BRIGIDIn the Scottish Highlands and
Islands the rebirth of nature is celebrated on Candlemas, or St Bride’s Day on
1 February. The tradition has weakened but the same feast has been celebrated
since time immemorial. At its height, bonfires were lit on hilltops and there
would be a festival with some young maid crowned with candles and honoured in
Brigid’s stead. Candles were lit in every window and homes in the Isles were
decorated with early flowers and greenery. Bride’s Crosses or Wheels were woven
from corn and hung around the house. Women would also make a crib with
a mattress of corn and hay. They called it Bride’s Bed and into it they tucked
under a blanket a straw doll representing Bride, and beside her a wooden club.
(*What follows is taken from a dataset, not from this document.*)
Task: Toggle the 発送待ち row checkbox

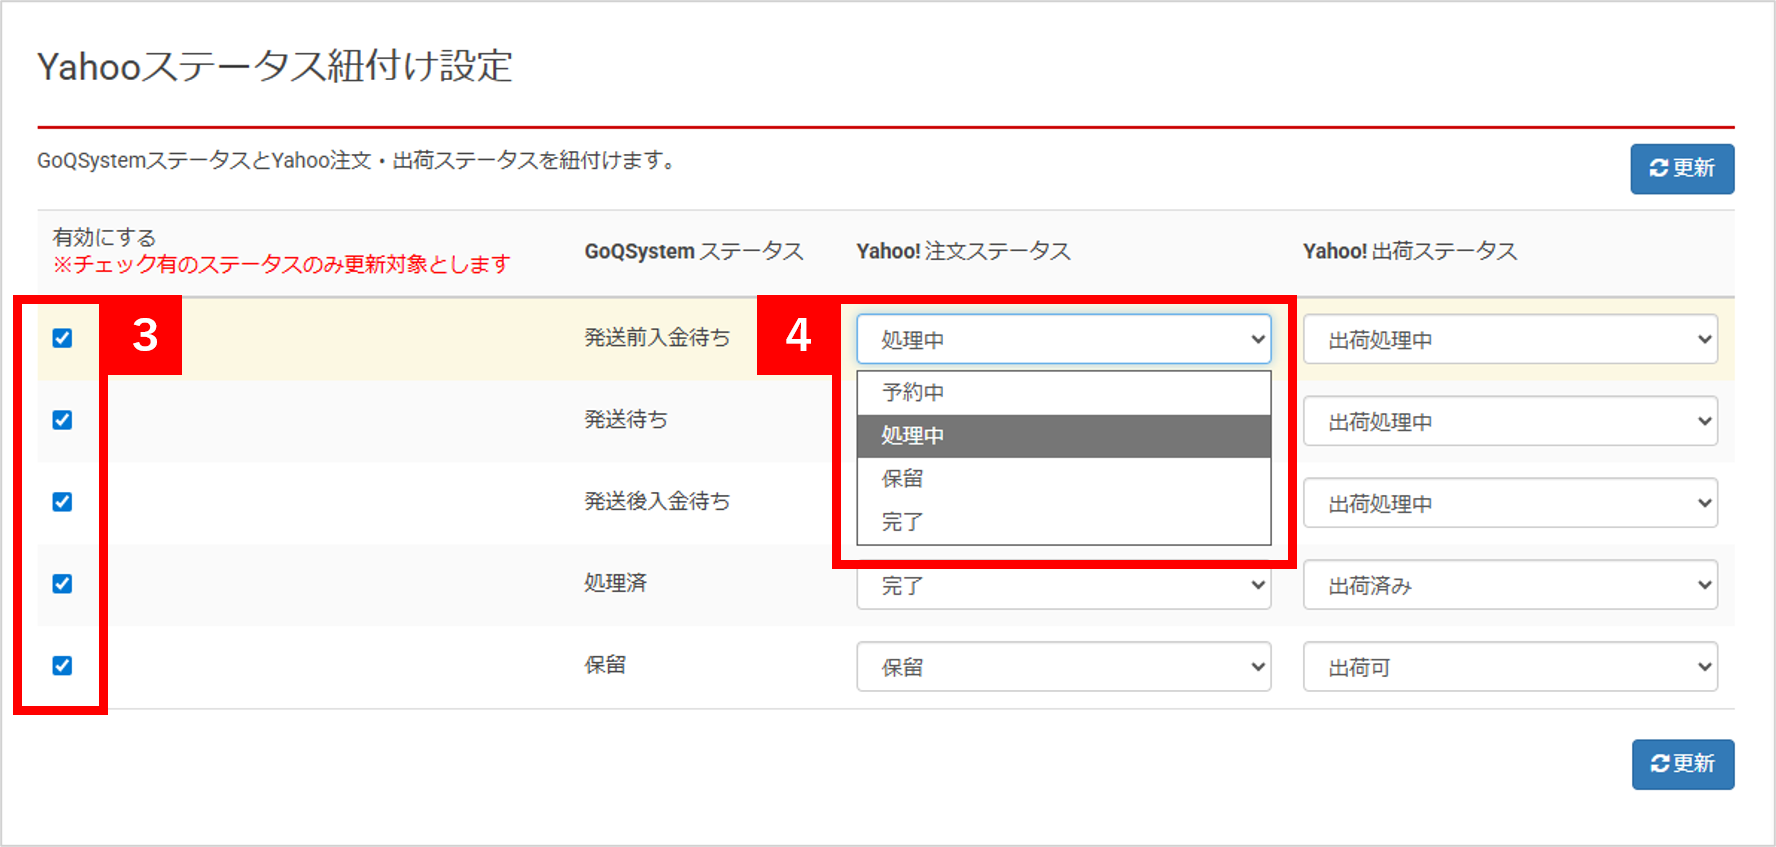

The crib was laid near the door surrounded by glowing candles. Food and drink
were laid on the table and a decorated chair set by the hearth. Then just
before they went to bed, the women of the house would call out three times:
‘Bride is come, Bride is welcome!’ Or they would go to the door and cry out
into the night for Bride to enter their house. Next morning everyone would search
the ashes of the hearth, hoping to find an impression of Bride’s club. If they
did it was the sign that they would have prosperity and a good crop in the coming
year. The weather that day was also watched closely because, as the old saying
has it: If Candlemas day be fair and
bright, Winter will have another flight.
St Bride’s day, wherever it is
celebrated, is one of the clearest examples of a pagan festival being adopted
by Christianity because even the name has not changed. St Bride or Brigid
simply took over the mantle of the pagan Brigid, chief goddess of not only the
ancient Irish but Celts across a wide swathe of western Europe. The name in
Gaelic means ‘bright flame’. In northern Britain she was called Brigantia,
chief deity of the Brigantes tribe who were often led by warrior queens.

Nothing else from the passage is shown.